15.   L'article 39 par. 1 dispose notamment qu'au terme de la procédure préliminaire (Vorverfahren), la Cour administrative doit tenir une audience lorsque le plaignant en fait la demande.
Le paragraphe 2 est ainsi libellé:   
"Nonobstant la demande introduite par une partie conformément au paragraphe 1, la Cour administrative peut décider de ne pas tenir d'audience lorsque:
1. la procédure doit être suspendue (article 33) ou le recours rejeté (article 34);
2.  la décision attaquée doit être annulée pour illégalité en raison de l'incompétence de l'autorité défenderesse (article 42 par. 2, alinéa 2);
3. la décision attaquée doit être annulée pour illégalité en raison de l'inobservation de règles de procédure (article 42 par. 2, alinéa 3);
4.  selon la jurisprudence constante de la Cour administrative, la décision attaquée doit être annulée en raison de l'illégalité de son contenu;
5. ni l'autorité défenderesse ni d'autres comparants n'ont présenté de mémoire en réponse et que la décision attaquée doit être annulée;
6. il ressort des mémoires des parties à la procédure devant la Cour administrative ainsi que des pièces soumises à celle-ci et relatives à la procédure administrative antérieure qu'une audience n'est pas susceptible de contribuer à clarifier davantage l'affaire."

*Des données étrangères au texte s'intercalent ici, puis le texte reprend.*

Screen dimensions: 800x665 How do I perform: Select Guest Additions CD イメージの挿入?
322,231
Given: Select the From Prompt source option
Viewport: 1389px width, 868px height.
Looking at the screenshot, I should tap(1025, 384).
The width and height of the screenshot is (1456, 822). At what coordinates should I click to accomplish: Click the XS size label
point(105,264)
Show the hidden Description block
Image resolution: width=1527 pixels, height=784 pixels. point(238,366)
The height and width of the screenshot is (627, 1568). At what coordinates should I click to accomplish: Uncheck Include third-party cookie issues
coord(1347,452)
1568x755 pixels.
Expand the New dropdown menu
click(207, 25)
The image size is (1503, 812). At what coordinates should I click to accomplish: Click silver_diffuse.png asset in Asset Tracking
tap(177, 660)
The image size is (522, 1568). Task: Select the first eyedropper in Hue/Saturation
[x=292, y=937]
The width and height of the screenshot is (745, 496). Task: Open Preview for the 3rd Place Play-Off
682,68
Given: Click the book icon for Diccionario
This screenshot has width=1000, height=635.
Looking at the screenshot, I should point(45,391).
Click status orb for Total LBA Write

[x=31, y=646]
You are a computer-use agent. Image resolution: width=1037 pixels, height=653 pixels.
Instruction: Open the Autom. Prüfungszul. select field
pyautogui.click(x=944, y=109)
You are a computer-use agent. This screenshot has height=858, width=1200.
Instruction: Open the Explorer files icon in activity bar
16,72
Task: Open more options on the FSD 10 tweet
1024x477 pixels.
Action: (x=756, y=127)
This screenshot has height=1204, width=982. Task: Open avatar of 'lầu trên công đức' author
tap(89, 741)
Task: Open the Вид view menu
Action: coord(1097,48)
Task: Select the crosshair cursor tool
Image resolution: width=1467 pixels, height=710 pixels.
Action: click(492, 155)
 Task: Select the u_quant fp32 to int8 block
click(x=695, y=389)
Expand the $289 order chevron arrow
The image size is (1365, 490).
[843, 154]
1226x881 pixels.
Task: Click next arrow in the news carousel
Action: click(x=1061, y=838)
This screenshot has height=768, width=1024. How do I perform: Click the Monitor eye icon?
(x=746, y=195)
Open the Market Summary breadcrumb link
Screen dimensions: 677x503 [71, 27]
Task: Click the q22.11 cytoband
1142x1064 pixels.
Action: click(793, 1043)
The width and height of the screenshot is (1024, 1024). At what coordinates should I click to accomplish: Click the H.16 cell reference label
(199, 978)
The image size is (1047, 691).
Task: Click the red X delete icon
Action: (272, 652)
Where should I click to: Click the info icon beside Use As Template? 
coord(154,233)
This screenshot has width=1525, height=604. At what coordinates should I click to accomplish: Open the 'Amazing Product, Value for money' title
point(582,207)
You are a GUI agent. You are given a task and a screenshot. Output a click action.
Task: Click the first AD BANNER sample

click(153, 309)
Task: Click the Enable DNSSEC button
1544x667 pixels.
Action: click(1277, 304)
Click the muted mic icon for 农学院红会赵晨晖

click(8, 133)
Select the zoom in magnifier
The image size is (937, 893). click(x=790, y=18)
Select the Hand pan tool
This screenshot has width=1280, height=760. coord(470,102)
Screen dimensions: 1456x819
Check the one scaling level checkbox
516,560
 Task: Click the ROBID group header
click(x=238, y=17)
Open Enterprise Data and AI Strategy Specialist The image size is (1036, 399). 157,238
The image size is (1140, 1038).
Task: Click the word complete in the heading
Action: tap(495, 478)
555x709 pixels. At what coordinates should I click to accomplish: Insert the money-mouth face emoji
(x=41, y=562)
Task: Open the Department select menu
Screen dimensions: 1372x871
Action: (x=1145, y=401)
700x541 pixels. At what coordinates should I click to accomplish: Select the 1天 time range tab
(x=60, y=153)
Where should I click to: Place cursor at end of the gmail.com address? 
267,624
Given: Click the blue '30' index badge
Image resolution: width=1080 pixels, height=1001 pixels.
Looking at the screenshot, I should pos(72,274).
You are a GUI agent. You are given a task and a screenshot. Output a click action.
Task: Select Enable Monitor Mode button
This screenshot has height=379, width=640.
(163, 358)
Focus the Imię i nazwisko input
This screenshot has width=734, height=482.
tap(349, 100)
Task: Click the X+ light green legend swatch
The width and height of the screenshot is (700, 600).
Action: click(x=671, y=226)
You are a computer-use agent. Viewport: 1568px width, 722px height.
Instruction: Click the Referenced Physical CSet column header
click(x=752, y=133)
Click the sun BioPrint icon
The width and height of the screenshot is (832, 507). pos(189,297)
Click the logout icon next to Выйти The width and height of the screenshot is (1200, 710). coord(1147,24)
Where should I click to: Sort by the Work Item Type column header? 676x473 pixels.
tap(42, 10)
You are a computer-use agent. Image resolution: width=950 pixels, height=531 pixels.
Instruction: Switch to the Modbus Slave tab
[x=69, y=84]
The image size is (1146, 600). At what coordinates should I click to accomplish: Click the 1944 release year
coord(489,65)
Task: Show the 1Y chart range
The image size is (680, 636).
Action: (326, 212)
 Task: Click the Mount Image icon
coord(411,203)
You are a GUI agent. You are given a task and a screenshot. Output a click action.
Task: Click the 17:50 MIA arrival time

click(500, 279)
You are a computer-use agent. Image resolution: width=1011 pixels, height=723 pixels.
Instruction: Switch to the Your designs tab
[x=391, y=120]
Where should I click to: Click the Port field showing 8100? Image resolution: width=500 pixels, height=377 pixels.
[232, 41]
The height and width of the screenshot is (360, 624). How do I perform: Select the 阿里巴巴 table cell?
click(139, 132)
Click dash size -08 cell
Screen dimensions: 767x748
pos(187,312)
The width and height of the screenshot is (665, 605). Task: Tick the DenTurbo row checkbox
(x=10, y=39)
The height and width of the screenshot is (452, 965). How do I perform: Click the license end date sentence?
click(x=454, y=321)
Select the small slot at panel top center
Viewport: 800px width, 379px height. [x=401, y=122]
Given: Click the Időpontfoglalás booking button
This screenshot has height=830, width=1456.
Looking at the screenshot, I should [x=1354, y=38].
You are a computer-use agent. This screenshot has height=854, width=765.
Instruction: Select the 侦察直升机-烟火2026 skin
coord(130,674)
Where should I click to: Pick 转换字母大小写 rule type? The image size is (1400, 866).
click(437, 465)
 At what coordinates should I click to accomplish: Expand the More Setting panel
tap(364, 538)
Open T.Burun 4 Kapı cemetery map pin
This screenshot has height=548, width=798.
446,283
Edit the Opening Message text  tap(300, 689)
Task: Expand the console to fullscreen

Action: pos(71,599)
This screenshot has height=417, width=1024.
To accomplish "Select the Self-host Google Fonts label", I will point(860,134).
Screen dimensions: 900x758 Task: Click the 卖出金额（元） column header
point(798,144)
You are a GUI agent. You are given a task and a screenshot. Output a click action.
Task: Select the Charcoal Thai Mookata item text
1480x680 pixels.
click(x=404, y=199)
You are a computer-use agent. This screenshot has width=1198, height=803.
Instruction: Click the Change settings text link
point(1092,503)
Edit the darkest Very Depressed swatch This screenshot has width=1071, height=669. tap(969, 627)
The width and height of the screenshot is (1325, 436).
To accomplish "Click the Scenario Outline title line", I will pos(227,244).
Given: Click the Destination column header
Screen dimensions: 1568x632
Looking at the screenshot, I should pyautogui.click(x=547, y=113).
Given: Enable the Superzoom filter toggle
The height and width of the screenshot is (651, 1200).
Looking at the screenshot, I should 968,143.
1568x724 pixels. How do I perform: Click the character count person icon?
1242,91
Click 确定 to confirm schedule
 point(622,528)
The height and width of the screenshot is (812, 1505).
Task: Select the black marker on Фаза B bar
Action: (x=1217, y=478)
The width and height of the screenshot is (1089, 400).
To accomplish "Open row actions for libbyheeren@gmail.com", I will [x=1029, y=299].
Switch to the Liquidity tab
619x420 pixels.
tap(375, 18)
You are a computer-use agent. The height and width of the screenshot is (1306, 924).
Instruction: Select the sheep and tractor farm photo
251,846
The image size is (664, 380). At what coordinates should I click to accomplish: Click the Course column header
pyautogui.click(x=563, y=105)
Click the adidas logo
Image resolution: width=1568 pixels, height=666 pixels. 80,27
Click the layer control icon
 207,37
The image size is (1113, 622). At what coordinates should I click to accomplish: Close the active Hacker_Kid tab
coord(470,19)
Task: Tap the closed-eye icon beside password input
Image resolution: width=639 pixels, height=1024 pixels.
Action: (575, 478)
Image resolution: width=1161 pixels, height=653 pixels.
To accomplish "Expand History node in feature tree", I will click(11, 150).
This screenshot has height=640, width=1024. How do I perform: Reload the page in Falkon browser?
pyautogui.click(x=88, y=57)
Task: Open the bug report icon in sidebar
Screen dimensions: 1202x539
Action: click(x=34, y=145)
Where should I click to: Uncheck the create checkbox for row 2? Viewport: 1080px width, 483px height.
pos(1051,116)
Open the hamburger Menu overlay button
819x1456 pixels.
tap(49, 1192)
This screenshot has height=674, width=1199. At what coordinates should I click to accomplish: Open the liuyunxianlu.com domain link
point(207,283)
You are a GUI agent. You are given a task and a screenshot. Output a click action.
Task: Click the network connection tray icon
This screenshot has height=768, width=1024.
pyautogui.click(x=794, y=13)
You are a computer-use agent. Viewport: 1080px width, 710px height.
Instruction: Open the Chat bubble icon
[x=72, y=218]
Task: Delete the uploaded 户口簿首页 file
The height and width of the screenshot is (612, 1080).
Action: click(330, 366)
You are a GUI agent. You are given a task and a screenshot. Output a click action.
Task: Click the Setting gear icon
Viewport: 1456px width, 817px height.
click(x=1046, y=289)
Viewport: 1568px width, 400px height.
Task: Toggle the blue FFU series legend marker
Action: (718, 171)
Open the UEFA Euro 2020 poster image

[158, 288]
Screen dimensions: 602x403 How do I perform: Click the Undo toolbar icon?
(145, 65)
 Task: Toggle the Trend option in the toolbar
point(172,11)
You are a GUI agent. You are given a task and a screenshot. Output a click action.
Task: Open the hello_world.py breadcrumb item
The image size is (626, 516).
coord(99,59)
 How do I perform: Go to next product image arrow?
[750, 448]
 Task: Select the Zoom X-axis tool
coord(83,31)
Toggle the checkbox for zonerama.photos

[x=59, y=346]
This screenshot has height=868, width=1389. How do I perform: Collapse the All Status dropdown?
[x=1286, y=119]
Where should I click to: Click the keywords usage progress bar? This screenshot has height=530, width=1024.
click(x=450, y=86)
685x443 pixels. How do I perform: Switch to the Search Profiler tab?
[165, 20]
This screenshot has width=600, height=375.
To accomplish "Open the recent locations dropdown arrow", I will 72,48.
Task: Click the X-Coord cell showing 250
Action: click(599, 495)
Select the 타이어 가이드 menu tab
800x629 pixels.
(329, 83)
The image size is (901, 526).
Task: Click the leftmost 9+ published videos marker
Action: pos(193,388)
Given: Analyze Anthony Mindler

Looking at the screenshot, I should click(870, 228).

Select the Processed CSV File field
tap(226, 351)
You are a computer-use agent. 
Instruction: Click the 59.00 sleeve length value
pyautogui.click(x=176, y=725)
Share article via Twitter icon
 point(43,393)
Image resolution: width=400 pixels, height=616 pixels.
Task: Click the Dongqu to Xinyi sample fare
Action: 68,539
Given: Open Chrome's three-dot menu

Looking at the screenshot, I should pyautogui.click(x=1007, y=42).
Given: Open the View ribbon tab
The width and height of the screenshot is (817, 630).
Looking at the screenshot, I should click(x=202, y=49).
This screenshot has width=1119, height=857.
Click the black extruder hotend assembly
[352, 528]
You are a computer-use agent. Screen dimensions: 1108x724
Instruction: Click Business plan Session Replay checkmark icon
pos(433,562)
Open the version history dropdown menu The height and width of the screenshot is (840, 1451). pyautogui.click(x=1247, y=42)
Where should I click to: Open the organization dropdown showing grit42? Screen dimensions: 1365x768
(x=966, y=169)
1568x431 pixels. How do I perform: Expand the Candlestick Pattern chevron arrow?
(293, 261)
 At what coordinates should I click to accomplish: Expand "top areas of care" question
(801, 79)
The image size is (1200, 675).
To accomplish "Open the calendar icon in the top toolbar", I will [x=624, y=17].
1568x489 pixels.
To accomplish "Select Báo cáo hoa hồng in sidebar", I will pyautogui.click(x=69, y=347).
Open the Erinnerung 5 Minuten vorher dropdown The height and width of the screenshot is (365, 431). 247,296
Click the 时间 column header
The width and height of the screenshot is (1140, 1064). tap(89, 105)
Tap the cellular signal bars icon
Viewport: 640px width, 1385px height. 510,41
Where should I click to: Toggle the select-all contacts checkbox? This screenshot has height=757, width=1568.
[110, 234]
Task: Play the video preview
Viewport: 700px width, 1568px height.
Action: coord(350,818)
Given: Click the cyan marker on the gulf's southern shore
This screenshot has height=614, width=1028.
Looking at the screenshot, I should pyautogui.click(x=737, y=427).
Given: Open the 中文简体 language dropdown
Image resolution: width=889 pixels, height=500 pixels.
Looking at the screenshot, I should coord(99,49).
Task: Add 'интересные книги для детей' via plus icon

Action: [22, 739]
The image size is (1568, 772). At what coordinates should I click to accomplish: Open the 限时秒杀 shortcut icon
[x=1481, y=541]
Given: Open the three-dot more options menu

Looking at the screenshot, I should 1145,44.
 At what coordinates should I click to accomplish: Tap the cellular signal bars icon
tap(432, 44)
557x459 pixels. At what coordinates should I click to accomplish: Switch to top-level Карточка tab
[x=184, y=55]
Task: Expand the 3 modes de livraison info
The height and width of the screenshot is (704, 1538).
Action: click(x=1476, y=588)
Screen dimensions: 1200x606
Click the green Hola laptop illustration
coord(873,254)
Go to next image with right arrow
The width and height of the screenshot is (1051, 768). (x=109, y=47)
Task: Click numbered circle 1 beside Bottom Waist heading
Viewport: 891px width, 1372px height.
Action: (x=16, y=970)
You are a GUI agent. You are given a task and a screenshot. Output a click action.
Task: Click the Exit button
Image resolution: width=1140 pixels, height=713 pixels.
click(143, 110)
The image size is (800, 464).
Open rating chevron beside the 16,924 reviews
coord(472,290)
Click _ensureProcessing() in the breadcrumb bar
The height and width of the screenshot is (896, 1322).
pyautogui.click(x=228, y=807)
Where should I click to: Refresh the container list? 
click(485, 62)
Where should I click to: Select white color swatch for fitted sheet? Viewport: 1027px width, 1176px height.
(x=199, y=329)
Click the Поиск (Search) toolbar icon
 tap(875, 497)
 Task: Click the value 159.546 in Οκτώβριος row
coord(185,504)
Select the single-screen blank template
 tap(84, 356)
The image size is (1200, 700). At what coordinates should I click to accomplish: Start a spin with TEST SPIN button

Du paragraphe 2 de l'article 39, les points 1 à 3 étaient en vigueur en 1958; les points 4 et 5 ont été ajoutés en 1964 et le point 6 en 1982. 
16.  L'article 41 par. 1 de la loi sur la Cour administrative est ainsi libellé:   
"Dans la mesure où elle ne relève aucune illégalité résultant de l'incompétence de l'autorité défenderesse ou de violations de règles de procédure (article 42 par. 2, alinéas 2 et 3) (...), la Cour administrative examine la décision attaquée en se fondant sur les faits constatés par ladite autorité et sous l'angle des griefs soulevés (...).  Si elle estime que des motifs, non encore révélés à l'une des parties, peuvent être déterminants pour statuer [sur l'un de ces griefs] (...), elle entend les parties à ce sujet et, au besoin, suspend la procédure." 
17.  L'article 42 par. 1 de la même loi prévoit que, sauf disposition contraire, la Cour administrative soit rejette la demande pour manque de fondement, soit annule la décision attaquée.
Aux termes du paragraphe 2 du même article:   
"La Cour administrative annule la décision attaquée, si celle-ci est illégale
1. par son contenu, [ou]
2.  en raison de l'incompétence de l'autorité défenderesse, [ou]
3. à cause d'un vice de procédure résultant:    
a) de ce que l'autorité défenderesse a tenu pour établis des faits qui, sur un point essentiel, se trouvent démentis par le dossier, ou    
b) de ce qu'il échet de les compléter sur un tel point, ou    
c) de ce que l'autorité défenderesse a méconnu des règles de procédure dont le respect aurait pu l'amener à prendre une décision différente." 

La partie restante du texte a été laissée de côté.